◆ **Records**
-- Opening Marker --

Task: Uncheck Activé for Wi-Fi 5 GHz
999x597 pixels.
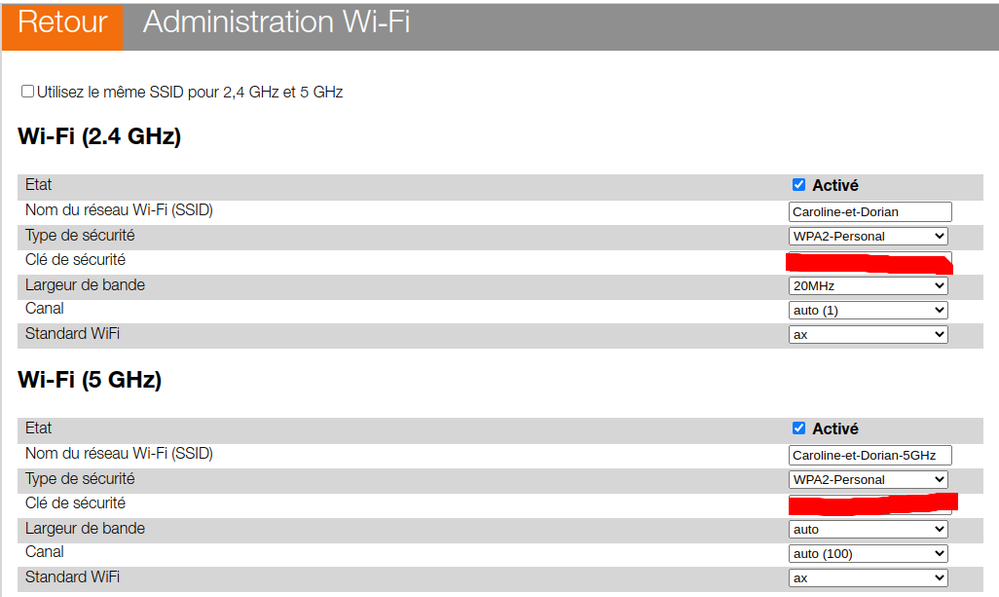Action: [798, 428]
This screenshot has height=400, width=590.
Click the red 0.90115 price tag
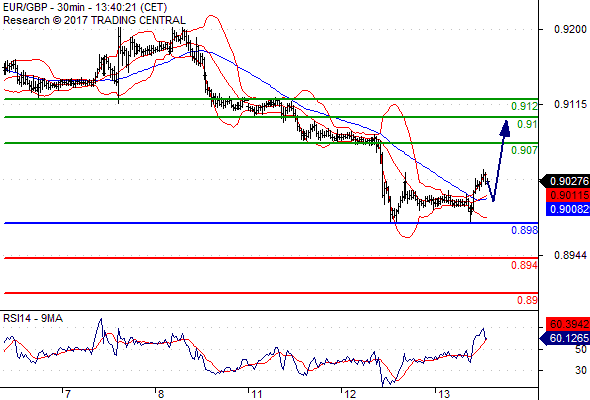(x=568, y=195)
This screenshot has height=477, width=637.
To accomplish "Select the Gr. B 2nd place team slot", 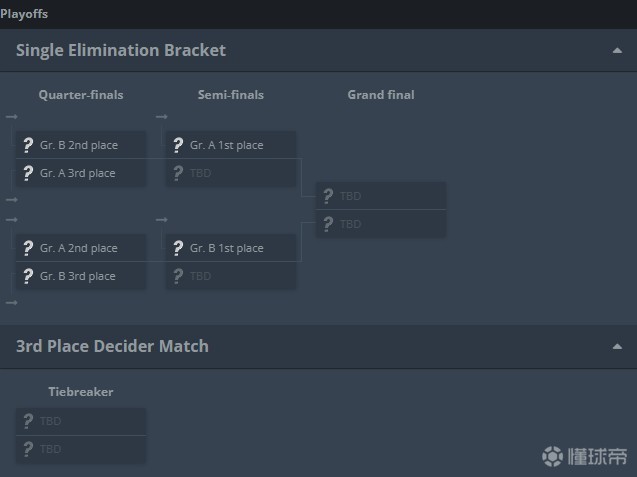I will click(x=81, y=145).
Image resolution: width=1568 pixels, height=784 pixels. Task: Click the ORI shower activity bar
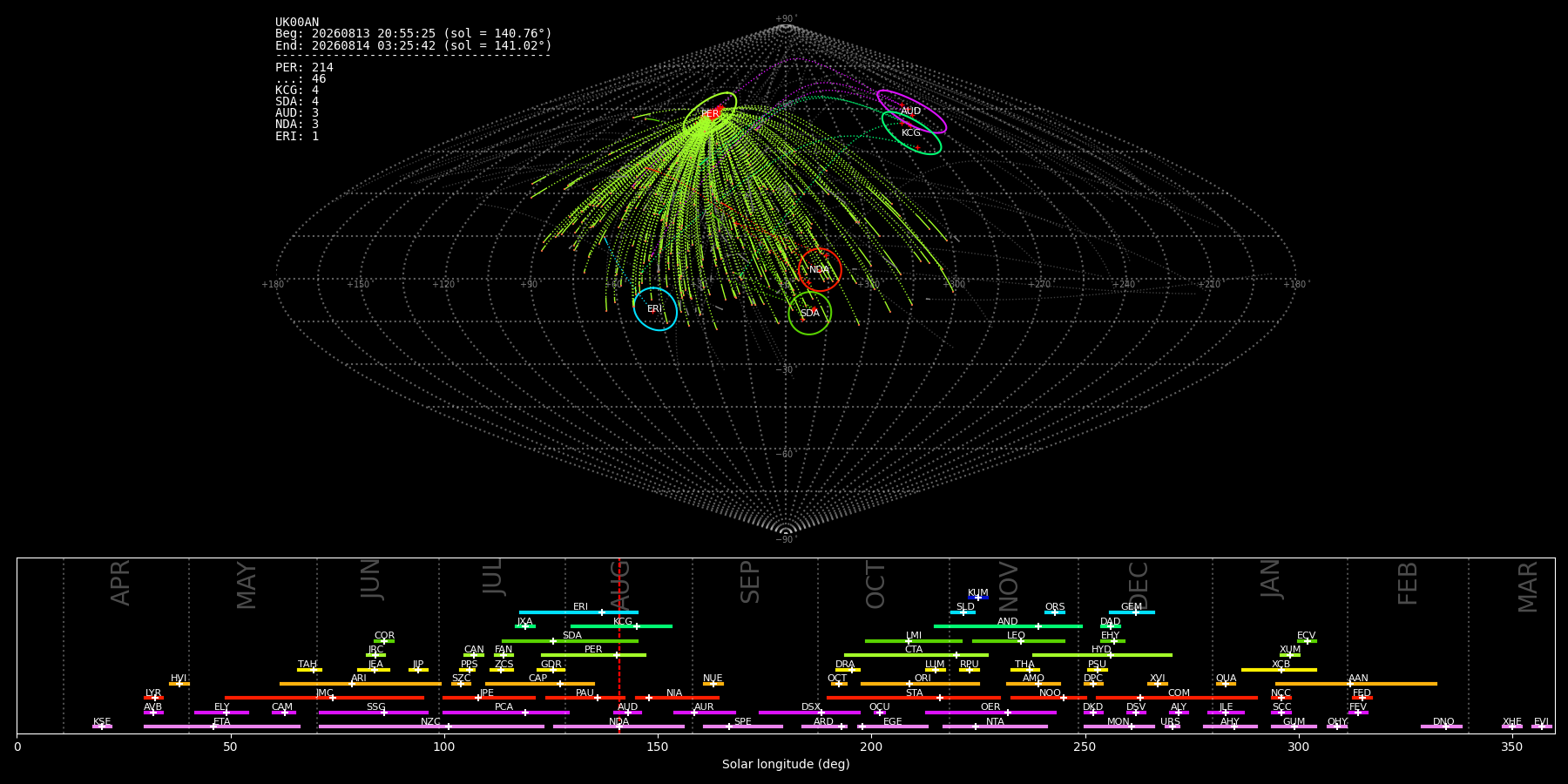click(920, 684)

-- Closing Marker --

◆ **What to work on**
Start at the line holding "Image resolution: width=1568" and stop at the last line of the entries above. Repeat those lines exactly, pictures excluded.

◆ **Task answer**
Image resolution: width=1568 pixels, height=784 pixels. Task: Click the ORI shower activity bar
click(920, 684)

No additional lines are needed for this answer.